Batı’da 19. yüzyılın sonuna
doğru, Püriten bir ahlakının yükselmesiyle kadın vücudunun algılanmasında da
kökten bir değişiklik oldu. Şişmanlık uyuşuklukla ilişkilendirilip zayıf
vücutlar başarıyı ve dirayeti temsil etmeye başladı.
Tüketim toplumunda herkesin hak
ve sorumluluğu olarak kabul edilen evrensel güzellik, incelikten ayrılamaz,
hatta güzelliğin kendisini özdeşleştirdiği fotomodel ve mankenlerin görünüşü
sıska ve etsizdir (Baudrillard, Tüketim Toplumu, s.171).
İdeal beden güzellemesi
Batı tüketici kültüründe ve
kapitalist sistemde beden, medya ve popüler kültürün etkisiyle her gün yeniden
biçimlenirken, güzellik endüstrisinin yarattığı ideal beden ölçüsüne sahip ikonlar,
kadınların ilgisini çekmek için etrafta dolaşıyorlar. Yapılan araştırmalar da
kadının istediği bedenin her zaman mevcut olandan daha ince bir beden olduğunu
ortaya çıkarıyor. İşte bu sistem, bugünkü yazının konusu olan ötekileri yani
“obez kadınları” bizzat kendisi yaratıyor.
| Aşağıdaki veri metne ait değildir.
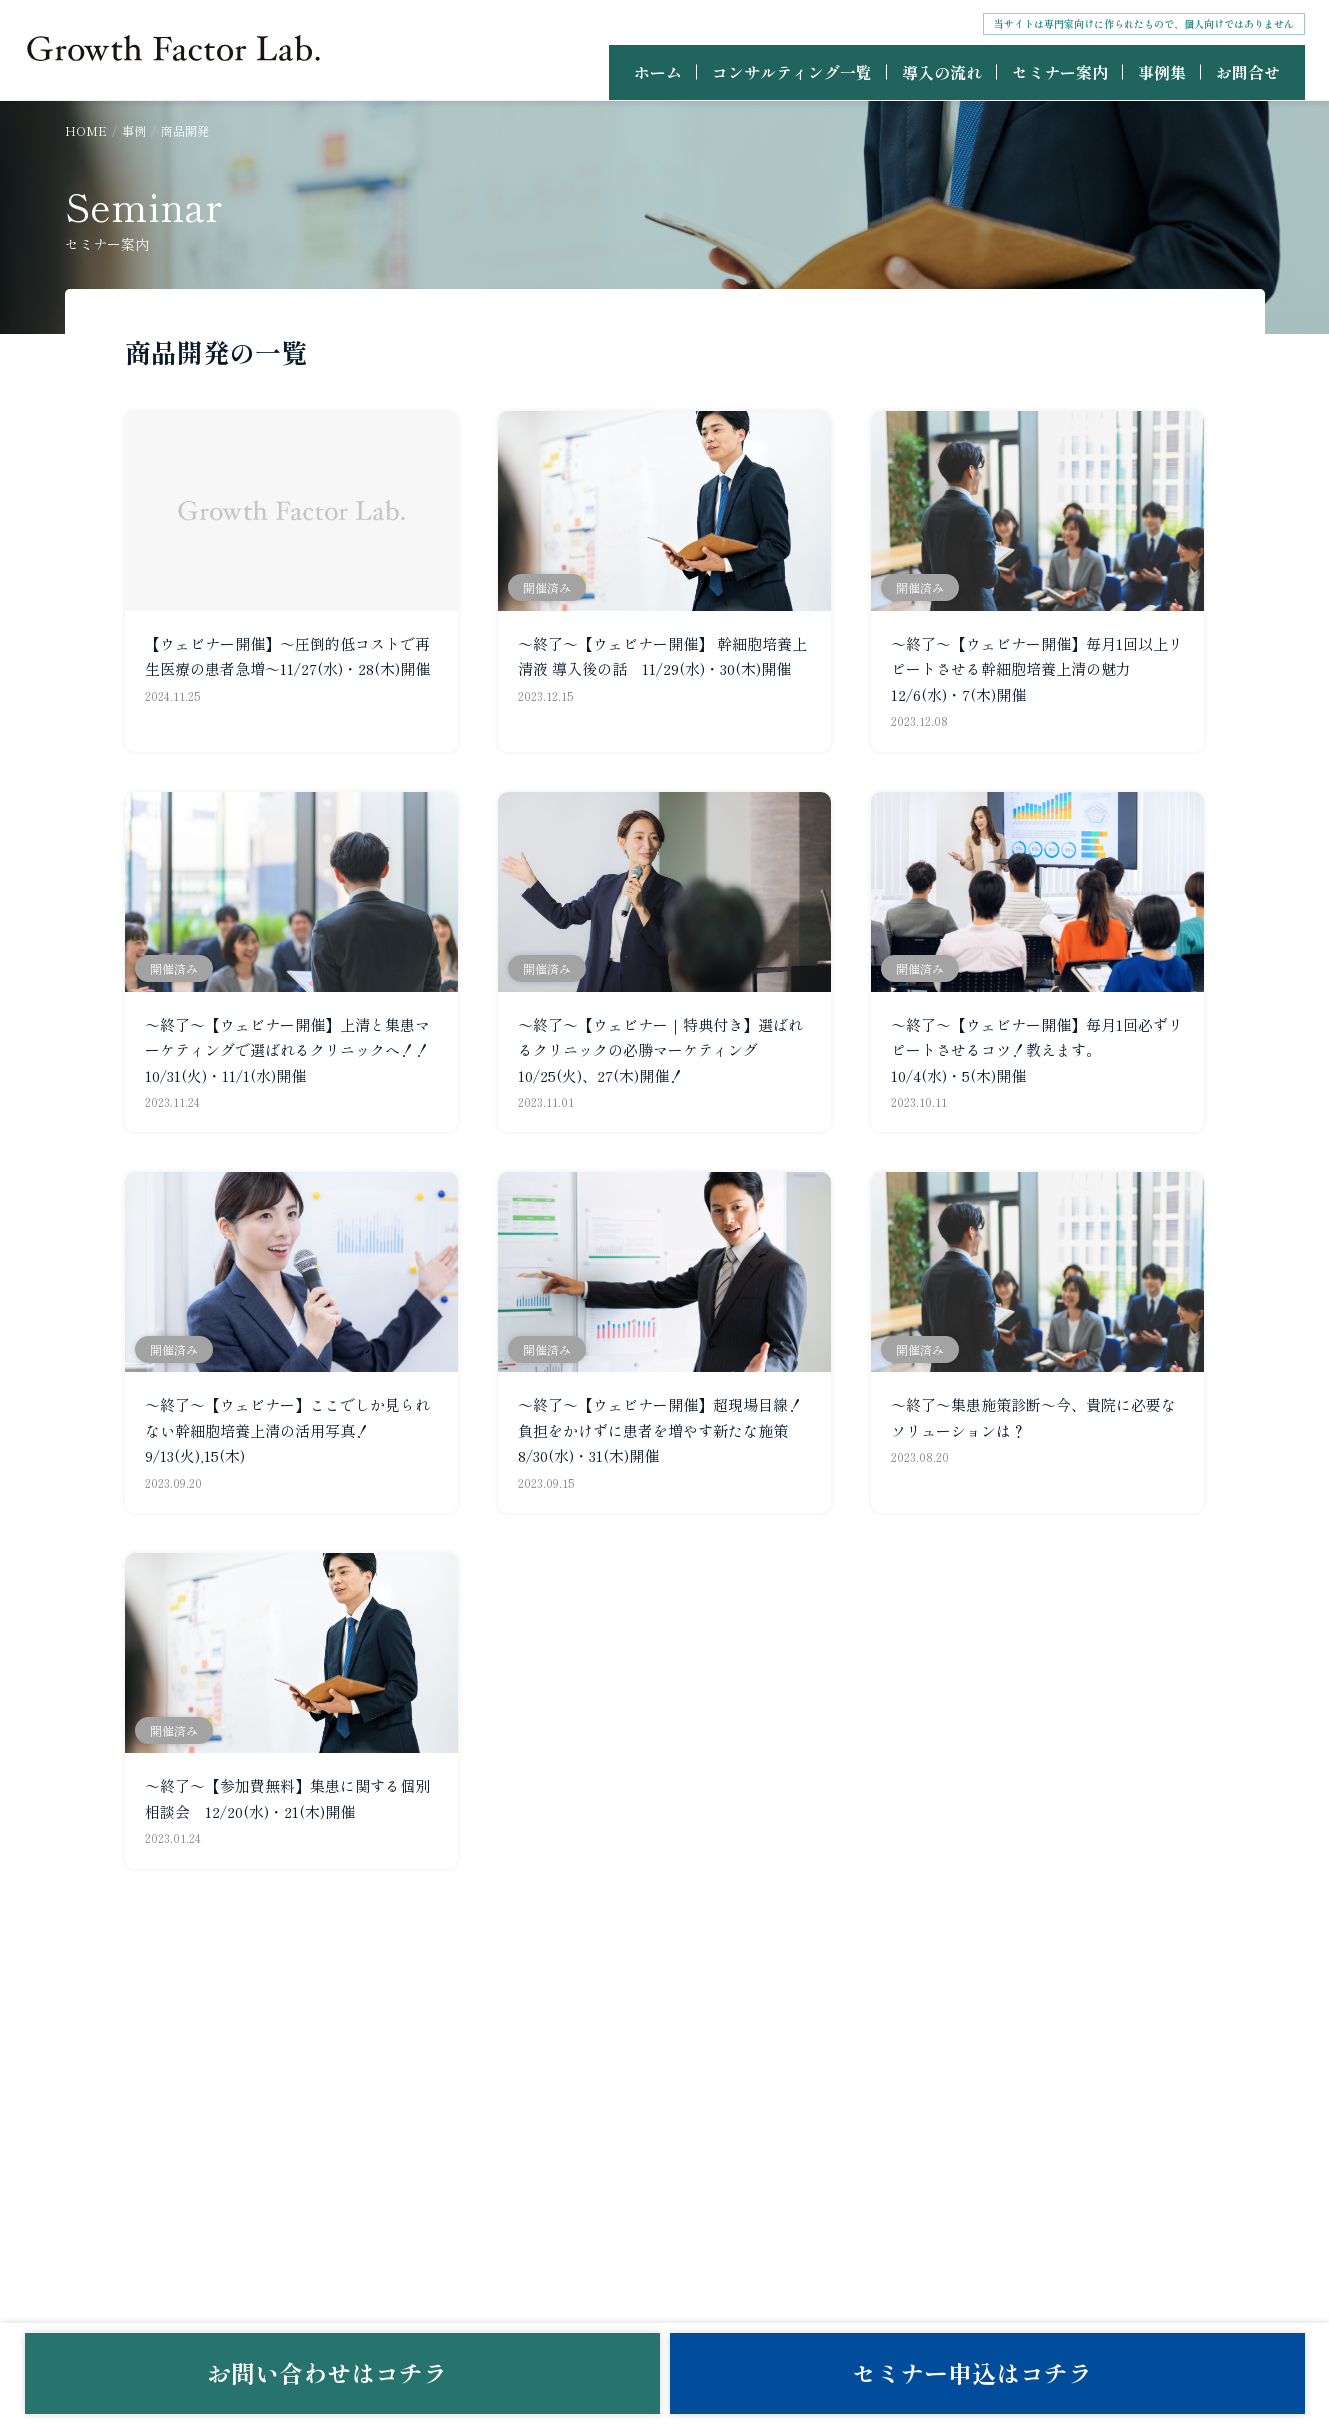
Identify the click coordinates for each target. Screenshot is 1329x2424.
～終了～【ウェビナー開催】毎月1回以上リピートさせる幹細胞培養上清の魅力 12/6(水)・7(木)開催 (1037, 669)
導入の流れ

Kendilerini fazla kilolu hisseden
kadınlar, şişmanlıklarının güçsüzlük ve oburluk ifade ettiği kanısını
taşıyorlar çoğunlukla. Dolgun, yuvarlak, tok vb. terimler, şişmanlığın hüsnü
tabirleri gibi görünürler, dolayısıyla olumsuz anlam taşırlar. Kimi hastaları
ölüme kadar götüren çoğunlukla genç kadınların yakalandığı anorexia nervosa
hastalığında, bedenin gerçekte olduğundan çok daha iriymiş gibi algılandığı ve
hastanın önüne geçilemez bir zayıflama tutkusuyla, yemek yemeği reddettiği
gözlenir. Hatta kişinin 30-40 kiloya düşmesine rağmen, aynaya baktığında
kendisini şişman bir kadın gibi gördüğü ve bundan kaygı duyduğu tespit
edilmiştir. (User, Dişillik, Güzellik ve Şiddet Sarmalında Kadın ve Bedeni,
s.135.)
Dünya Sağlık Örgütü (WHO), dünya
çapında bir milyardan fazla yetişkinin aşırı kilolu olduğunu ve bunlardan 300
milyonunun obeziteden mustarif olduğunu bildiriyor.
Damgalama
Olumsuz etiketleme anlamına gelen
"damgalama" sözcüğü hedefteki kişi ya da grubun negatif sıfatlarla
tanımlanması ya da olumsuz önyargılarla, kalıp yargılarla algılanması şeklinde
kavramsallaştırılıyor.
Erving Goffman'a göre damgalama,
damgalanan kişinin adının önüne getirilen etiket nedeniyle daha az değer
verilebilir, daha az istenebilir hale gelmesi ve neredeyse artık insani dışılaştırılıp
nesne haline dönüşmesidir. (Goffman, Erving. Stigma: Notes on the Management of
Spoiled Identity, s.3.)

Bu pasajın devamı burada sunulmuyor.